Аркадий Ваксберг – Загадка и магия Лили Брик (страница 71)
Пребывая в Москве, Бурлюк написал маслом и акварелью два портрета Лили, украсившие ее коллекцию. «Совсем непохожие, но нарядные» — такую аттестацию дала модель этим портретам в письме Эльзе. О том, как вышучивала она потребность в сходстве портрета и оригинала, как предлагала для получения сходства обращаться не к художнику, а фотографу, Лиля, как видно, уже позабыла.
Возвратившись домой, Якобсон писал: «Лиличка, дорогая, никогда так крепко Тебя не любил, как сейчас. Сколько в Тебе красоты, мудрости и человечности! Давно мне не было так весело, благодатно и просто, как у Тебя в доме». Бурлюк не знал, что во всех лубянских документах он вплоть до 1964 года именовался американским шпионом и уже только поэтому находился под постоянным наблюдением «органов». Стало быть — опять же хотя бы только поэтому — Лилин «салон» не мог обойтись без «жучков»: каждое слово, произнесенное здесь, фиксировалось в досье спецслужб. Сбор материала для будущих арестов осуществляли те же самые люди, которых Хрущев понудил заниматься реабилитацией своих жертв.

(Записи о целевых координатах)
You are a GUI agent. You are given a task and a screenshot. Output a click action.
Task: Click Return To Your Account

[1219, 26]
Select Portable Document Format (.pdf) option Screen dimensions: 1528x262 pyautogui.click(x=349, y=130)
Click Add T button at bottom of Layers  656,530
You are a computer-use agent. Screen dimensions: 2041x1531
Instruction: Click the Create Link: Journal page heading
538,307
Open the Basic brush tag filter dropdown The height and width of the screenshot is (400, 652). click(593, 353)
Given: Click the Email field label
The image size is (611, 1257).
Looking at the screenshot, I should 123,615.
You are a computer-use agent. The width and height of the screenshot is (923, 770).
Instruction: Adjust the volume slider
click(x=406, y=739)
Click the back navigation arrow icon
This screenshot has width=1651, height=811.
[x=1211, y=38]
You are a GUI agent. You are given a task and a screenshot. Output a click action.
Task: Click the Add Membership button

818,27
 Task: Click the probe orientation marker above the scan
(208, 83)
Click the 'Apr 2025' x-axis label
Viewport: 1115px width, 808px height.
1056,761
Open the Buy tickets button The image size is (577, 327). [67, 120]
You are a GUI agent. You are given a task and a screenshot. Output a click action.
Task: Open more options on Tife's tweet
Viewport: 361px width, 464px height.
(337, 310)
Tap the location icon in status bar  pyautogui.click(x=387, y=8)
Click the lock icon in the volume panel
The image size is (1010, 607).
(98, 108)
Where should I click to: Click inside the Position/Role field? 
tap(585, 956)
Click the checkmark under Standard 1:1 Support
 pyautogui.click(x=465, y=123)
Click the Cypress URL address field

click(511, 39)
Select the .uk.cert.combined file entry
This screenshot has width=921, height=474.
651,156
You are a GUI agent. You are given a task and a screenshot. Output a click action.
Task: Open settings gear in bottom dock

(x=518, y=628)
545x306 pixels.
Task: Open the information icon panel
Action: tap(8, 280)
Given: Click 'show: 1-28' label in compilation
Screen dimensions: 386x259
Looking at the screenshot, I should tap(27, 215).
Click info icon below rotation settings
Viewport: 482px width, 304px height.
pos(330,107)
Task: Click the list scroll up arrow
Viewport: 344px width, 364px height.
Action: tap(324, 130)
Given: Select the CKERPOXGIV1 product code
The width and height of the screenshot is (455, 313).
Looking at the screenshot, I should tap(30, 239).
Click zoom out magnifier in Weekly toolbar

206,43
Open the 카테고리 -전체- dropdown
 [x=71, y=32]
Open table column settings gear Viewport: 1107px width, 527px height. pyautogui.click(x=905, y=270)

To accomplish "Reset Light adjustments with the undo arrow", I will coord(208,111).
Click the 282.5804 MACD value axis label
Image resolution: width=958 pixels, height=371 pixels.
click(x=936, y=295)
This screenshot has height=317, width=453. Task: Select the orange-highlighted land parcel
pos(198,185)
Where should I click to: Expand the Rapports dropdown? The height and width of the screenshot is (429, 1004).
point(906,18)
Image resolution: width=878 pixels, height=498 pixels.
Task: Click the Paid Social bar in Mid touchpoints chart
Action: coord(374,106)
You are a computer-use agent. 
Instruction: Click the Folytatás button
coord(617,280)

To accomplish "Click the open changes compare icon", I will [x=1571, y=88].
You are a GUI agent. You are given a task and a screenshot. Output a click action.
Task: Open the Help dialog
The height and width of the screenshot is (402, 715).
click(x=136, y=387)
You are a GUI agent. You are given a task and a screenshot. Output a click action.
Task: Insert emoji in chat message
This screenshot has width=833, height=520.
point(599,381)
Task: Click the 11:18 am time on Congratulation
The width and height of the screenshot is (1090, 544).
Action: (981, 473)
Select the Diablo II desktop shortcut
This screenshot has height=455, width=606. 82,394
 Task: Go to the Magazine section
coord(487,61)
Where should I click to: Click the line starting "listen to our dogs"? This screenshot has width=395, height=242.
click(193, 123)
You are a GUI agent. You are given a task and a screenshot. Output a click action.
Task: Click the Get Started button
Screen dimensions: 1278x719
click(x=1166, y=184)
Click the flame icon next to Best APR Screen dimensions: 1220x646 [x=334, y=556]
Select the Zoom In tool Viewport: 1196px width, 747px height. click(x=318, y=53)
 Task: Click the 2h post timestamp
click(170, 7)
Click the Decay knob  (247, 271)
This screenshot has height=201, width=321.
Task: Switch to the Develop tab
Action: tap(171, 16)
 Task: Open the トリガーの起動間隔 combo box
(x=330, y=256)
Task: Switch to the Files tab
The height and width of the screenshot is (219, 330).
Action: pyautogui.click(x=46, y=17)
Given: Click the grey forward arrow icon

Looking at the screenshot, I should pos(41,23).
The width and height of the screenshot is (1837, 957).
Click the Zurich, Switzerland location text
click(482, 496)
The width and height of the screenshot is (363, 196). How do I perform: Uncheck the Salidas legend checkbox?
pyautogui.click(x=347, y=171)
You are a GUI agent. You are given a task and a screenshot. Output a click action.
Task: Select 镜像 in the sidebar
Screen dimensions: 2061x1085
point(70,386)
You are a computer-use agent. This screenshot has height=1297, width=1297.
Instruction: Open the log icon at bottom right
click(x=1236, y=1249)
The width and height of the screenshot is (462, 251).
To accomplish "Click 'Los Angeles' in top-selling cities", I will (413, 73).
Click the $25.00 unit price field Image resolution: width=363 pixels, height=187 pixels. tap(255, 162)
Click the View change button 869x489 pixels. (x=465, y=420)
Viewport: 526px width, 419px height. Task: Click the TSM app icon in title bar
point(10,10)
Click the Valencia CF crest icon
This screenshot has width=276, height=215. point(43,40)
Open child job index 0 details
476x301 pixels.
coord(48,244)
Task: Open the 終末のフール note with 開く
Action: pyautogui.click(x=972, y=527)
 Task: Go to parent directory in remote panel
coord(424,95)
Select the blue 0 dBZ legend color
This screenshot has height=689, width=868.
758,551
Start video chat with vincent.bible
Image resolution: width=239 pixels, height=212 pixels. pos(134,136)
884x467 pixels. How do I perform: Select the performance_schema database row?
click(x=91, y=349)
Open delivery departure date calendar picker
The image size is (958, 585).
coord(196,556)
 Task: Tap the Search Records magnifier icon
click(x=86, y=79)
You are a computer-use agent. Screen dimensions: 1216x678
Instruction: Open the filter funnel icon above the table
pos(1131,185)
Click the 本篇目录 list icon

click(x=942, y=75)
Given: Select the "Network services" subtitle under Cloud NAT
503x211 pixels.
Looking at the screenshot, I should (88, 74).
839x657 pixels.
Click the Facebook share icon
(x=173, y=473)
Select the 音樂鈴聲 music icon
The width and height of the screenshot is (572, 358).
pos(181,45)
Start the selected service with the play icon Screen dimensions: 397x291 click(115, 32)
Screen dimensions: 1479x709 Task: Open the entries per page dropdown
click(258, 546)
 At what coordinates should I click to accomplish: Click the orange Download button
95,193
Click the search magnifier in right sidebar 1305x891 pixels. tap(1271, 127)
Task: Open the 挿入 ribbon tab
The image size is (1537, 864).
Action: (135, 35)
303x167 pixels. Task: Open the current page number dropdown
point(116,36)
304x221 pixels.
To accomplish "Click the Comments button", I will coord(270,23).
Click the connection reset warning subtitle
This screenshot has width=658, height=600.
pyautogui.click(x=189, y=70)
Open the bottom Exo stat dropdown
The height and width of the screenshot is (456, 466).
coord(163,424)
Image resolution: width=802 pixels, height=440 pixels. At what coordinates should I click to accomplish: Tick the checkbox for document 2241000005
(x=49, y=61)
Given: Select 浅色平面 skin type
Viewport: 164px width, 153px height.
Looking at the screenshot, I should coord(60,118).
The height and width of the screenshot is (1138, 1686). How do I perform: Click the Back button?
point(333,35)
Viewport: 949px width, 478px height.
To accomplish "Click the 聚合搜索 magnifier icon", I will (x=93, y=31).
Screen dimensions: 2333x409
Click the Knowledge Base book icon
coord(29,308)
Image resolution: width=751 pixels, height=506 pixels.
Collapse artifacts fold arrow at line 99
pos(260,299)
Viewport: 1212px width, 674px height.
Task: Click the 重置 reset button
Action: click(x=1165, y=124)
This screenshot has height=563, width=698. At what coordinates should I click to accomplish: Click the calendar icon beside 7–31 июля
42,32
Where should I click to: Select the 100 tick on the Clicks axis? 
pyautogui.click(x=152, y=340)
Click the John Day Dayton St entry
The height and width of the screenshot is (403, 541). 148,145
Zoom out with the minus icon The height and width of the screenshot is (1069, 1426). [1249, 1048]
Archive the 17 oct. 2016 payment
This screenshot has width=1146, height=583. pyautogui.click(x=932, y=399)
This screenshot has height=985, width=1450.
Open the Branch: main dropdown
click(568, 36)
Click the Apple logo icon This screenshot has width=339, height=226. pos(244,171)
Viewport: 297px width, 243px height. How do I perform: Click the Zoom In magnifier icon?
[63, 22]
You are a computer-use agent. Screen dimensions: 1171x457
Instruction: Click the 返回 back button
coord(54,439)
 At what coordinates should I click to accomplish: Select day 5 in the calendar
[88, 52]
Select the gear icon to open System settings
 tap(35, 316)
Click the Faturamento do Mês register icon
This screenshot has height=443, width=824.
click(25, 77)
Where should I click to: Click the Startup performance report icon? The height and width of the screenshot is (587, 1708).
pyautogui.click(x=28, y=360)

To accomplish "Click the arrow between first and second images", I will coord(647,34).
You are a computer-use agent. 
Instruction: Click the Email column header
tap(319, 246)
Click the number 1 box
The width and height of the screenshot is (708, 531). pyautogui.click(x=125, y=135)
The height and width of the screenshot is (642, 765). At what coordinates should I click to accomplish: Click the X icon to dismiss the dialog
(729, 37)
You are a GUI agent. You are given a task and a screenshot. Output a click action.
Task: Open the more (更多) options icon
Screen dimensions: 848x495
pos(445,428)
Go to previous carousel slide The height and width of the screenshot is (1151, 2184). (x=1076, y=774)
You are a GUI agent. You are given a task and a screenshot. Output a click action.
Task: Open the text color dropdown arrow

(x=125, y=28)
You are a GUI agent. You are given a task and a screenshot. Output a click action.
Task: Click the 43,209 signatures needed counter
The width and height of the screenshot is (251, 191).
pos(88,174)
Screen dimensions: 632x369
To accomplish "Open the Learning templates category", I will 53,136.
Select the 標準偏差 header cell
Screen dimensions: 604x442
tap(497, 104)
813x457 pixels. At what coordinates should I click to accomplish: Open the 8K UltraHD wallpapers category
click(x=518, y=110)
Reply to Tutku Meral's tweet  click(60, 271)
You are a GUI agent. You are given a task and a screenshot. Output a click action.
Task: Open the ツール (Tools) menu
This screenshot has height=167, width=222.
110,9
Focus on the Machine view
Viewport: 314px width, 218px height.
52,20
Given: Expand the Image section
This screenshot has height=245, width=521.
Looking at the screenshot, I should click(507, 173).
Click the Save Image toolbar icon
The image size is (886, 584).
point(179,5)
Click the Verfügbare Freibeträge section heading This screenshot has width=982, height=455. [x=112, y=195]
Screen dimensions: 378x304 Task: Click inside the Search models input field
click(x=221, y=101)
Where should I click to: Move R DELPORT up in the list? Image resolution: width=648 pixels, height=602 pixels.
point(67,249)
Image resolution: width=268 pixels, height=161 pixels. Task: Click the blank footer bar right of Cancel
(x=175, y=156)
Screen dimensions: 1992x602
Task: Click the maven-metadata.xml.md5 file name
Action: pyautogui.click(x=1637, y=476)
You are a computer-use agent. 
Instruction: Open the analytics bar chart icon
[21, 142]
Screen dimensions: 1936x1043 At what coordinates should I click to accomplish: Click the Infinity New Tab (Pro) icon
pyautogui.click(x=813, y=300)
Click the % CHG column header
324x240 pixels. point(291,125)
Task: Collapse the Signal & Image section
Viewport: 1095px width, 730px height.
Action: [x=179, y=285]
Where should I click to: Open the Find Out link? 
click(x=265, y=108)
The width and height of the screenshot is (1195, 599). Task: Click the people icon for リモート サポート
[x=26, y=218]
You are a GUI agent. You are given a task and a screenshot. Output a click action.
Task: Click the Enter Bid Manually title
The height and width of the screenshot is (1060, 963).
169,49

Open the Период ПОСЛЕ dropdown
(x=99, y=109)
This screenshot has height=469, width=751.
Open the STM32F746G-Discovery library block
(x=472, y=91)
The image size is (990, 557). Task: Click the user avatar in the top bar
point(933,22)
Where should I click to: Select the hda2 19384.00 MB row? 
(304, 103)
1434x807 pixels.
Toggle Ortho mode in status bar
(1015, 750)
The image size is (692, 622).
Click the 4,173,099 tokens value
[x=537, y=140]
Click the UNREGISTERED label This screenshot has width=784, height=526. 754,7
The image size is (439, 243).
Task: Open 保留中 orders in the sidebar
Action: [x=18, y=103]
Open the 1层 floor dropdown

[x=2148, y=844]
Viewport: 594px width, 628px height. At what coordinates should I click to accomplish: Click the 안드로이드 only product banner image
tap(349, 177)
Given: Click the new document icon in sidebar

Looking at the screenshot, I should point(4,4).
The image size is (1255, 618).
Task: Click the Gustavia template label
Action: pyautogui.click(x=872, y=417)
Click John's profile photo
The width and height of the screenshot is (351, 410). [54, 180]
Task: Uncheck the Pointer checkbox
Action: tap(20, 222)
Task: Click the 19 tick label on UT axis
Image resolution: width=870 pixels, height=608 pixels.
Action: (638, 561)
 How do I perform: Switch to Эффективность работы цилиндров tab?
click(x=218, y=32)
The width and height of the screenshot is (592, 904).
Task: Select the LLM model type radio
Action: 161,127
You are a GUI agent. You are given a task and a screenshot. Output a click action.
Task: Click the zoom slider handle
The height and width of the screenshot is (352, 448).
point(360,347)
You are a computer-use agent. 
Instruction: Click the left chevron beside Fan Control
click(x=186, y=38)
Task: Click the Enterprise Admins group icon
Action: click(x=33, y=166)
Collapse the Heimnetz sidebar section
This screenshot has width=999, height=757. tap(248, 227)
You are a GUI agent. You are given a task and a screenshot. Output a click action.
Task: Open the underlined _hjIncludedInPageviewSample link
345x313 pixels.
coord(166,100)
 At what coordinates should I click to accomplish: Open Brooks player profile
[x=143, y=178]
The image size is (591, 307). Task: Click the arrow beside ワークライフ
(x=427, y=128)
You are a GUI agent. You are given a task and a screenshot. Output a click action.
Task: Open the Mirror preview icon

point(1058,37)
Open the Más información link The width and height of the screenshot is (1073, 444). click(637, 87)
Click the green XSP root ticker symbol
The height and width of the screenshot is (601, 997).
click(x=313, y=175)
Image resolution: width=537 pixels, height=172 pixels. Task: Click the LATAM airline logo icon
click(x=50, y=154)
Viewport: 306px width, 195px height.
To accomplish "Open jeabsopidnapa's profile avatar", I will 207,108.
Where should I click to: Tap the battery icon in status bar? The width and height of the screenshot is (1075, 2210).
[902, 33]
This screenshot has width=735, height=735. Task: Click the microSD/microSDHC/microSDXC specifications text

▶ [ЗАДАНИЕ 1]: Перепишите из текста о Лиле Брик всё, начиная со слов «Пребывая в Москве, Бурлюк» и до слов «видно, уже позабыла.».
▶ [ЗАДАНИЕ 2]: Продолжите текст о Лиле Брик после его последнего предложения.
Данные здесь не нужны.

▶ [ОТВЕТ 1]:
Пребывая в Москве, Бурлюк написал маслом и акварелью два портрета Лили, украсившие ее коллекцию. «Совсем непохожие, но нарядные» — такую аттестацию дала модель этим портретам в письме Эльзе. О том, как вышучивала она потребность в сходстве портрета и оригинала, как предлагала для получения сходства обращаться не к художнику, а фотографу, Лиля, как видно, уже позабыла.

▶ [ОТВЕТ 2]:
С помощью Константина Симонова Лиля и Катанян получили возможность снова уехать во Францию осенью 1956 года, проведя перед этим лето на Николиной Горе. С тех пор эта возможность за ними так и останется, и Лиля будет пользоваться ею почти до конца своих дней, проводя до декабря время в Париже, на Мельнице и на Лазурном Берегу. Формальное приглашение всегда исходило от Эльзы и Арагона — они же оплачивали и поездку, и пребывание.
Встречи с Марком Шагалом, Натальей Гончаровой, Михаилом Ларионовым и другими выдающимися изгнанниками возвращали Лилю в самую счастливую пору ее жизни, заставляя забыть о неумолимом беге времени. С невероятной быстротой, как снежный ком, росло число французских друзей: каждый приезд в Париж приносил новые знакомства, которые никогда не оставались только светскими и «протокольными». Лиля часто встречалась с писателем, художником, режиссером Жаном Кокто. С бывшим дадаистом она легко находила общий язык — куда легче, чем со знатными московскими соцреалистами и неутомимыми «подручными партии», как чуть позже аттестует советских писателей Никита Хрущев, выступая на их съезде.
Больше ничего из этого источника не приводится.